§ What the task asks: All of the entries are to be printed exactly as they appear.

Dataset entries: Begin

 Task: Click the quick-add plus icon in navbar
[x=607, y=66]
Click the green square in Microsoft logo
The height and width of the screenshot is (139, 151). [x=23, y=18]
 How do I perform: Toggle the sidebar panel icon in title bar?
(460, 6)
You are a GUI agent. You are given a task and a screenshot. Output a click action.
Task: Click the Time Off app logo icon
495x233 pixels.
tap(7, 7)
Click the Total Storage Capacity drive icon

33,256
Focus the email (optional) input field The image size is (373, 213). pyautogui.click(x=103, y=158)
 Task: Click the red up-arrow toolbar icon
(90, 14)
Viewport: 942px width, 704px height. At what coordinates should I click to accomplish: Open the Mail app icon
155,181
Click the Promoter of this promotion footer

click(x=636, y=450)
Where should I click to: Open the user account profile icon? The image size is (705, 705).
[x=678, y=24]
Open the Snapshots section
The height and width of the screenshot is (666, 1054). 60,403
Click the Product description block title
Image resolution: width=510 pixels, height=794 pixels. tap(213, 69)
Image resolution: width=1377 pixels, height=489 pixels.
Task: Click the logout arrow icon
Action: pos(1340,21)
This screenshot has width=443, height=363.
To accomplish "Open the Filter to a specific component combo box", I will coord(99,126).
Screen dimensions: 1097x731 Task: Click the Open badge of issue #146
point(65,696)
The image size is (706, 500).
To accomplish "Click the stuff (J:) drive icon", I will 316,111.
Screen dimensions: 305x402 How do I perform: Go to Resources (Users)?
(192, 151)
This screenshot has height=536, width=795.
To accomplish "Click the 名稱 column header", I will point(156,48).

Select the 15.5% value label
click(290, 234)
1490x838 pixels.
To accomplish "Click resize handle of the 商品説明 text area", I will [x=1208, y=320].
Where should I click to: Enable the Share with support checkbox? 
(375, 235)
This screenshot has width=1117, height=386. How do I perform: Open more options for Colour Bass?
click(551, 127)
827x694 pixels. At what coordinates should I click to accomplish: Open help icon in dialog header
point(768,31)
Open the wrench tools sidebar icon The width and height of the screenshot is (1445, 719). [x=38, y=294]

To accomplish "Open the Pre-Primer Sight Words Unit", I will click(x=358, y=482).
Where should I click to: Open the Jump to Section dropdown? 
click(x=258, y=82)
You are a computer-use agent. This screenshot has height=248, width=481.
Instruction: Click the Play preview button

Dataset entries: End

§ Solution:
 Task: Click the quick-add plus icon in navbar
[x=607, y=66]
Click the green square in Microsoft logo
The height and width of the screenshot is (139, 151). [x=23, y=18]
 How do I perform: Toggle the sidebar panel icon in title bar?
(460, 6)
You are a GUI agent. You are given a task and a screenshot. Output a click action.
Task: Click the Time Off app logo icon
495x233 pixels.
tap(7, 7)
Click the Total Storage Capacity drive icon

33,256
Focus the email (optional) input field The image size is (373, 213). pyautogui.click(x=103, y=158)
 Task: Click the red up-arrow toolbar icon
(90, 14)
Viewport: 942px width, 704px height. At what coordinates should I click to accomplish: Open the Mail app icon
155,181
Click the Promoter of this promotion footer

click(x=636, y=450)
Where should I click to: Open the user account profile icon? The image size is (705, 705).
[x=678, y=24]
Open the Snapshots section
The height and width of the screenshot is (666, 1054). 60,403
Click the Product description block title
Image resolution: width=510 pixels, height=794 pixels. tap(213, 69)
Image resolution: width=1377 pixels, height=489 pixels.
Task: Click the logout arrow icon
Action: pos(1340,21)
This screenshot has width=443, height=363.
To accomplish "Open the Filter to a specific component combo box", I will coord(99,126).
Screen dimensions: 1097x731 Task: Click the Open badge of issue #146
point(65,696)
The image size is (706, 500).
To accomplish "Click the stuff (J:) drive icon", I will 316,111.
Screen dimensions: 305x402 How do I perform: Go to Resources (Users)?
(192, 151)
This screenshot has height=536, width=795.
To accomplish "Click the 名稱 column header", I will point(156,48).

Select the 15.5% value label
click(290, 234)
1490x838 pixels.
To accomplish "Click resize handle of the 商品説明 text area", I will [x=1208, y=320].
Where should I click to: Enable the Share with support checkbox? 
(375, 235)
This screenshot has width=1117, height=386. How do I perform: Open more options for Colour Bass?
click(551, 127)
827x694 pixels. At what coordinates should I click to accomplish: Open help icon in dialog header
point(768,31)
Open the wrench tools sidebar icon The width and height of the screenshot is (1445, 719). [x=38, y=294]

To accomplish "Open the Pre-Primer Sight Words Unit", I will click(x=358, y=482).
Where should I click to: Open the Jump to Section dropdown? 
click(x=258, y=82)
You are a computer-use agent. This screenshot has height=248, width=481.
Instruction: Click the Play preview button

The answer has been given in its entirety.